### Records ###

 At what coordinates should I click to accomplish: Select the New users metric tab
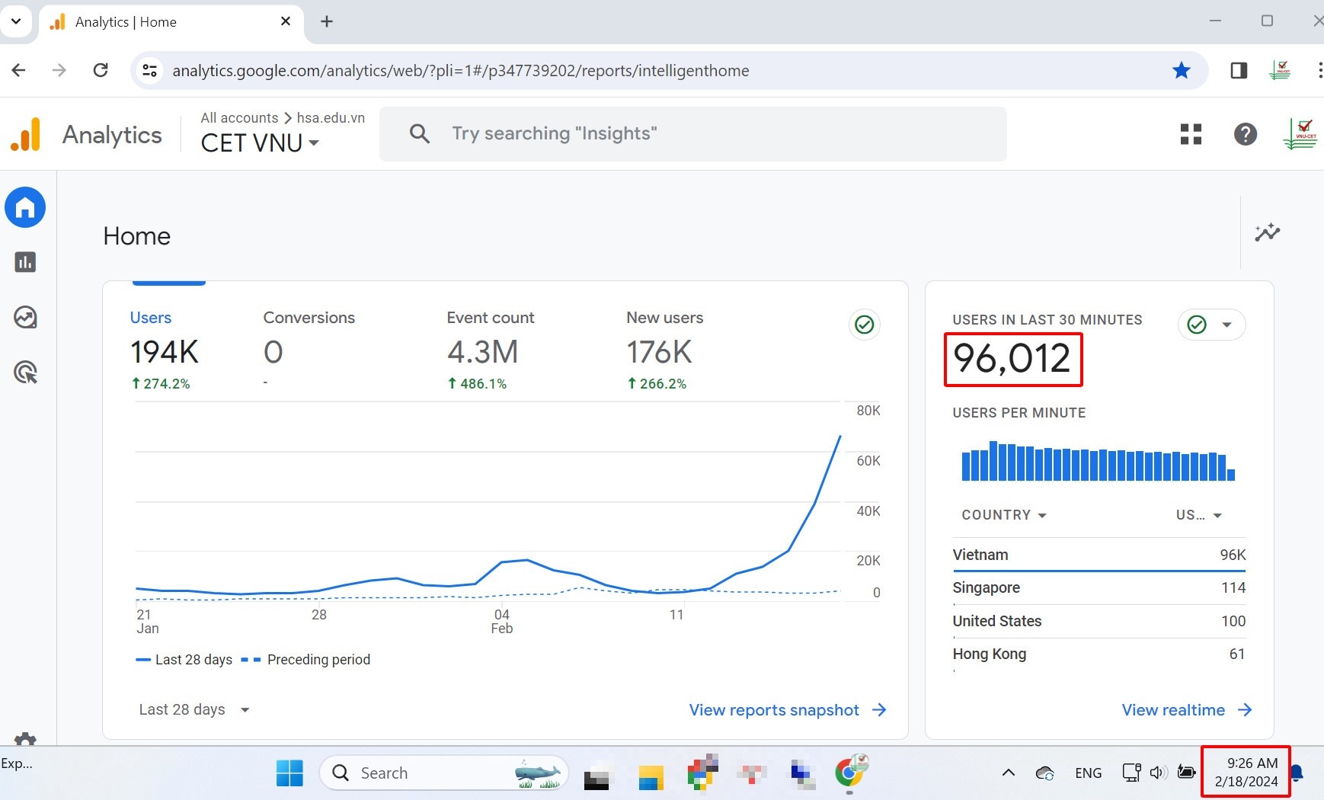tap(664, 318)
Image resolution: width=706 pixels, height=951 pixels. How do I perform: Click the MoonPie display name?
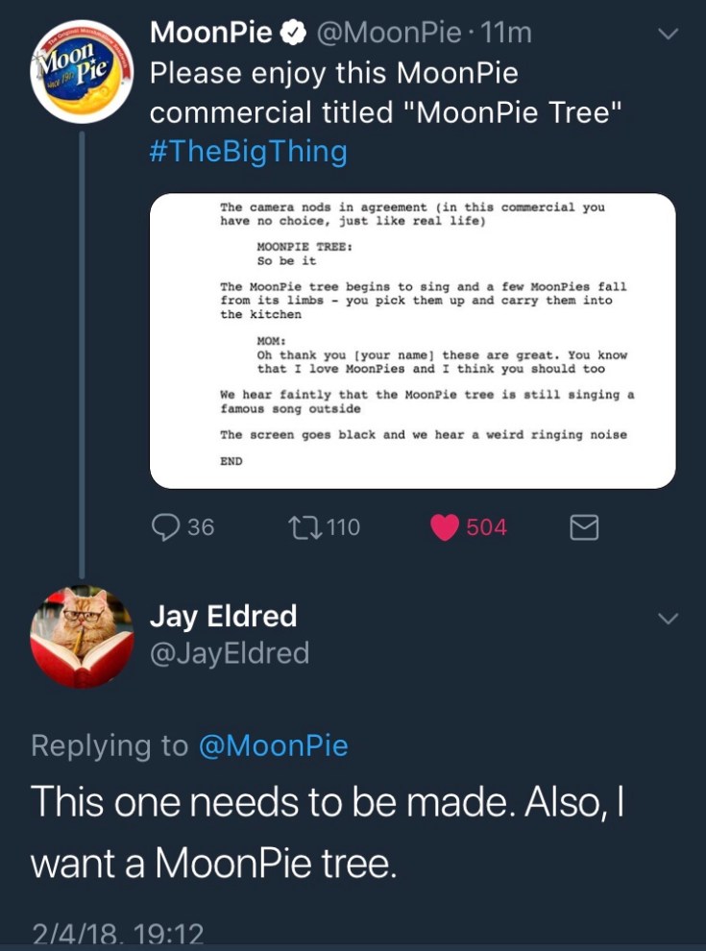[211, 32]

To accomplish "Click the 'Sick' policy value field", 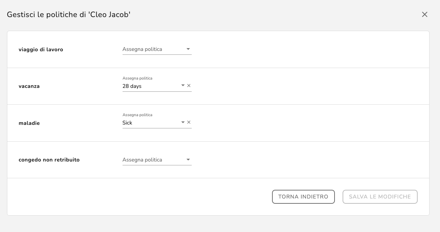I will point(150,123).
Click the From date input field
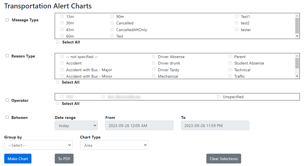 [x=139, y=126]
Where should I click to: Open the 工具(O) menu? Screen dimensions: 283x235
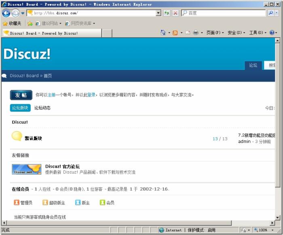(257, 33)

###

Work task: Leaving out all pictures, retype exactly the lines that run from the one containing "Where should I" through the last line of the material.

Exercise solution:
Where should I click to: Open the 工具(O) menu? Screen dimensions: 283x235
(257, 33)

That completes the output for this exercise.